Há seis meses, em 26 de março deste 2020, saía de cena Naomi Munakata, que foi regente do Coro Sinfônico da Osesp. Nascida em Hiroshima, admirada professora e maestrina, foi vitimada pelo mal do século, a Covid-19. Vez por outra levava seus apetrechos para cozer Sukiyaki em minha casa, e a certa altura meu já impaciente filho Lucas, então com três anos de idade que saía para uma volta deitado no banco de trás do fusca de Naomi, espécie de simpatia que o trazia de volta dormindo (talvez já prenúncio da paixão que viria a desenvolver por automóveis, seu métier e profissão).

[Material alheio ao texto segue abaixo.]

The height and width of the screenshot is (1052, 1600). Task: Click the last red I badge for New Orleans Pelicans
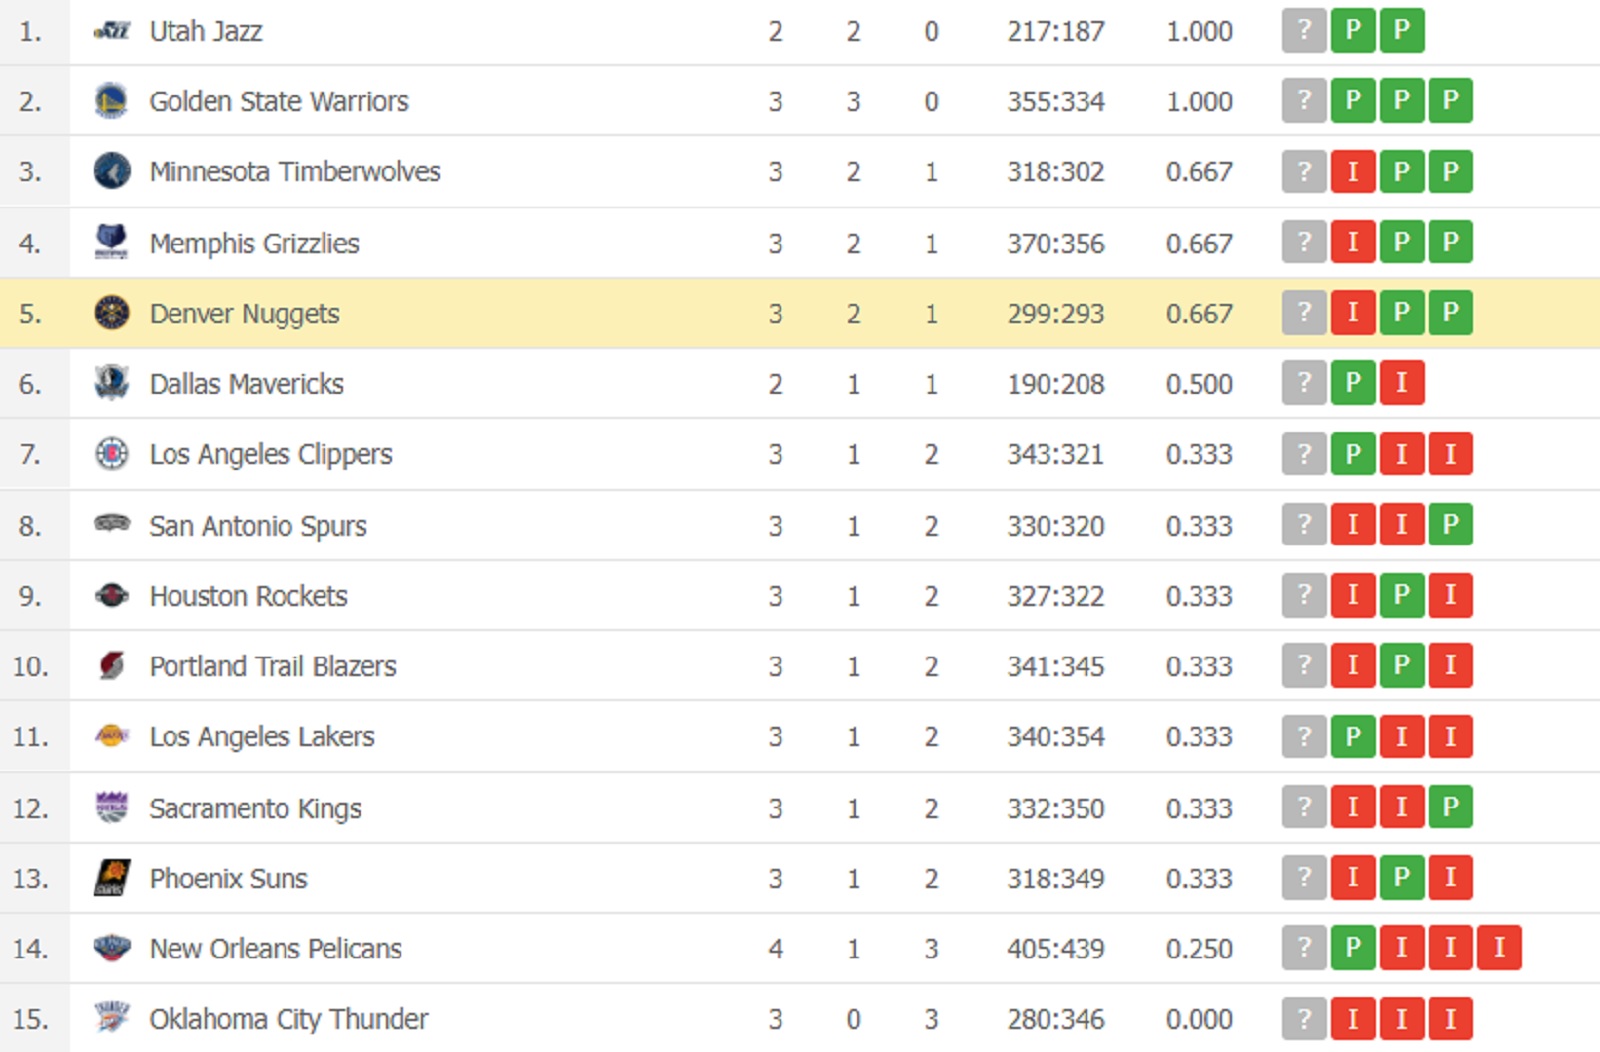1499,947
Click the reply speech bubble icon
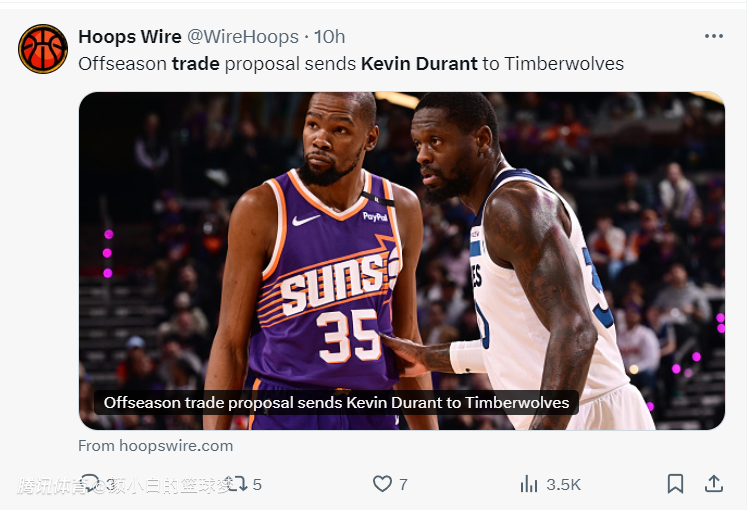This screenshot has height=510, width=747. click(91, 484)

Em 31 de outubro de 2015, já havia ‘caído o pano’ para Martha Herr, brasileiríssima soprano norte-americana, uma de nossas vozes mais lindas: das melhores Bachianas nº 5 do Villa-Lobos e o melhor Exsultate Jubilate de Mozart, emocionava até com o singelo “Over the rainbow”, do filme “O mágico de Oz”. Em 2003, desempenhou à perfeição no Municipal de São Paulo o papel-título de Olga, ópera de Jorge Antunes e Gerson Valle – e como sua personagem, Martha resistiu o quanto pôde - não ao nazismo, mas a outro mal que lhe assaltara o corpo.
No dia 4 de agosto de 2007, já tinha nos deixado o violoncelista polonês Zygmunt Kubala. Ao abrir um recital em uma igreja em Ouro Branco, Minas Gerais, mal terminou a primeira frase e caiu, vítima de ataque fulminante. Companheiro de algumas turnês e festivais, ele dizia que esperava morrer fazendo o que melhor sabia: tocar seu instrumento. Desejo cumprido, assim foi-se, inspiradíssimo, embalado pela uma introspecção sem par e som inimitável.

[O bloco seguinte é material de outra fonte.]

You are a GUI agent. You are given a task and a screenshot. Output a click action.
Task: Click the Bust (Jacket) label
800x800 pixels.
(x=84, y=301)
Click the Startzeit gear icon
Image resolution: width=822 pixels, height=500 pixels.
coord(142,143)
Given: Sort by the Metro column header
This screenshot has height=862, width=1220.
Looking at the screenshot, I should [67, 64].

No meio musical, temos sofrido diversas outras grandes perdas nesses anos, desde Eleazar de Carvalho, maestro maior de cuja vida musical e pessoal desfrutei em vários momentos. Mestre dos mestres, nascera na cearense Iguatu em 1912 e tinha fama de durão (mas coração de geleia, digo eu). Pouco tempo antes daquele 12 de setembro de 1996, no leito que o embalaria ao sono derradeiro, escreveu-me um cartãozinho com a caligrafia já mal ajambrada, mas ainda invejável, retorno carinhoso a um bilhete que eu tinha enviado desejando-lhe pronto restabelecimento - apesar de sabermos quase impossível.

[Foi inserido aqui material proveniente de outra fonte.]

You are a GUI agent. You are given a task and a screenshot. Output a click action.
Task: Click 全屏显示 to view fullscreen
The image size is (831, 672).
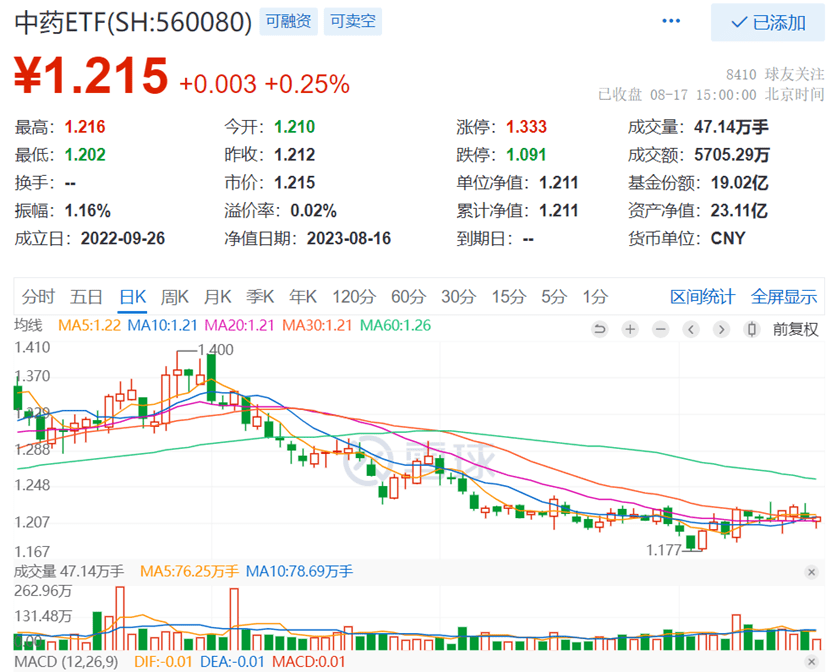(x=784, y=296)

Espero que Jean-Noël tenha sido o último grande músico amigo a nos deixar sem mais, ao menos até o final deste fatídico ano de 2020, que ficará na memória como com ferro o gado é marcado. Mal se vão 9 meses e 2020 já tem se mostrado implacável com as queimadas recordes no Pantanal (996% a mais desde 2018) e na Amazônia; as invasões de terras dos indígenas que aqui nos receberam há mais de meio milênio; a devastadora crise econômica e uma pandemia para cujo fim o povo, espelhando-se em algumas autoridades, não colabora como seria do seu dever.